Another patient with low back painBMJ 2012; 344 doi: http://dx.doi.org/10.1136/bmj.e3510 (Published 14 June 2012) Cite this as: BMJ 2012;344:e3510
- B O’Leary, core medical trainee,
- G Eminowicz, specialty registrar in clinical oncology,
- M E Powell, consultant in clinical oncology,
- S Pacey, honorary consultant in medical oncology
- 1Department of Oncology, University of Cambridge, Box 193 (R4), Addenbrooke’s Hospital, Cambridge CB2 0QQ, UK
- Correspondence to: S Pacey
A 52 year old man was admitted to our oncology unit owing to the side effects of ongoing chemotherapy; he also gave a 10 day history of back pain. In 2008, after a bowel resection for colonic obstruction, he had been diagnosed with diffuse large B cell lymphoma. This was treated with eight cycles of R-CHOP chemotherapy (rituximab, cyclophosphamide, doxorubicin, vincristine, prednisolone) and a complete response was achieved.
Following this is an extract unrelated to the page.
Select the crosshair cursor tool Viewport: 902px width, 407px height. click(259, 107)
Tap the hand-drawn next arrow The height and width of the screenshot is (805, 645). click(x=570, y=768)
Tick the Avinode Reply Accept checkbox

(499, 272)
He relapsed in 2010, when he presented with shortness of breath, lethargy, and weight loss. Imaging confirmed a pleural mass, lesions in the lung and liver, and lytic bone lesions. He received three cycles of RICE chemotherapy (rituximab, ifosfamide, carboplatin, and etoposide). After achieving a partial response he was treated with high dose cytarabine and etoposide chemotherapy to stabilise the disease. While he was an inpatient, with chemotherapy toxicity, he reported lower back pain and difficulty lifting his right leg, which had got worse over the past 10 days. The pain started suddenly when walking, woke him at night, and on walking radiated around to his umbilicus. On examination he was in pain—especially when he lifted the right leg—but had normal tone, power, reflexes, and sensation in both legs. A plain lumbar spine radiograph showed multiple lytic lesions, as expected. He therefore underwent magnetic resonance imaging of the whole spine (fig 1⇓).
1 What is the diagnosis?
2 What is the most appropriate initial management?
3 What are the subsequent options for definitive management?